Mit „Schnapp-Effekt“ fix durchs Wasser

Video: Yin Lab@NCSU

Wie im Schwimmstil „Schmetterling“ sind sie unterwegs: Forscher haben durch ein raffiniertes Antriebskonzept die bisher schnellsten aquatischen Softroboter entwickelt. Die auch vom Rochen inspirierten “Butterfly Bots” werden durch gespannte Elemente angetrieben, die durch Druckveränderung kleiner Luftsäcke in eine andere Stellung schnappen und dadurch für Vortrieb sorgen. Dadurch erreichen die Roboter eine beachtliche Geschwindigkeit von knapp vier Körperlängen pro Sekunde – bei wenig Energieverbrauch.

GESAMMELTES MATERIAL:
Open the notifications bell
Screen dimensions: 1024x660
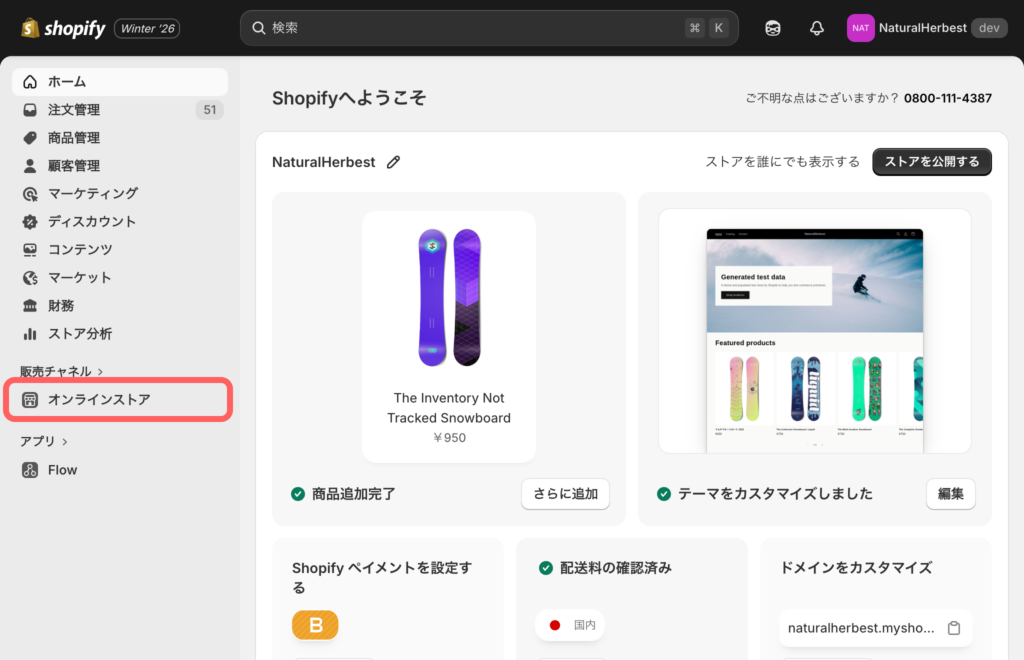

GESTELLTE AUFGABE 1: Gib aus dem Text über die Butterfly Bots den Abschnitt wieder, der mit den Worten „Wie im Schwimmstil“ beginnt und mit „bei wenig Energieverbrauch.“ endet. Tausche darin „Luftsäcke“ gegen „Luftkammern“ aus.
GESTELLTE AUFGABE 2: Übersetze diesen Satz aus dem Text über die Butterfly Bots ins Englische: „Dadurch erreichen die Roboter eine beachtliche Geschwindigkeit von knapp vier Körperlängen pro Sekunde – bei wenig Energieverbrauch.“
GESTELLTE AUFGABE 3: Setze den Text über die Butterfly Bots nach seinem letzten Satz fort.

ANTWORT 1:
Wie im Schwimmstil „Schmetterling“ sind sie unterwegs: Forscher haben durch ein raffiniertes Antriebskonzept die bisher schnellsten aquatischen Softroboter entwickelt. Die auch vom Rochen inspirierten “Butterfly Bots” werden durch gespannte Elemente angetrieben, die durch Druckveränderung kleiner Luftkammern in eine andere Stellung schnappen und dadurch für Vortrieb sorgen. Dadurch erreichen die Roboter eine beachtliche Geschwindigkeit von knapp vier Körperlängen pro Sekunde – bei wenig Energieverbrauch.

ANTWORT 2: As a result, the robots reach a remarkable speed of almost four body lengths per second – with little energy consumption.

ANTWORT 3:
Herkömmliche Unterwasserfahrzeuge sind starr, massiv und werden durch surrende Propeller angetrieben. Tiere sind hingegen geschmeidig in dem wässrigen Medium unterwegs: Weiche Körperteile wie Flossen oder Flügelstrukturen bei Rochen sorgen für einen gleitenden Vortrieb bei wenig Energieverbrauch. Diese Naturpatente dienen Forschern bereits seit einiger Zeit als Vorbilder. Sie entwickeln sogenannte Softroboter, die aus weichen Bauelementen bestehen und Fortbewegungskonzepte besitzen, die sich an denen der Fische, Quallen oder Rochen orientieren. Gegenüber herkömmlichen Systemen können sie durch eine hohe Energieeffizienz punkten und zudem eignen sie sich für spezielle Einsatzmöglichkeiten – etwa als natürlich wirkende und biegsame Kundschafter in der Unterwasserwelt.

Doch im Vergleich zu ihren natürlichen Vorbildern lassen viele der Entwicklungen in der aquatischen Softrobotik noch zu wünschen übrig. „Bisher waren schwimmende Softroboter nicht in der Lage, schneller als eine Körperlänge pro Sekunde zu schwimmen. Meerestiere – wie Mantarochen – können sich hingegen viel schneller fortbewegen“, sagt Senior-Autor Jie Yin von der North Carolina State University in Raleigh. Deshalb haben er und sein Team nun ein Konzept entwickelt, das aquatischen Softrobotern buchstäblich auf die Sprünge helfen soll.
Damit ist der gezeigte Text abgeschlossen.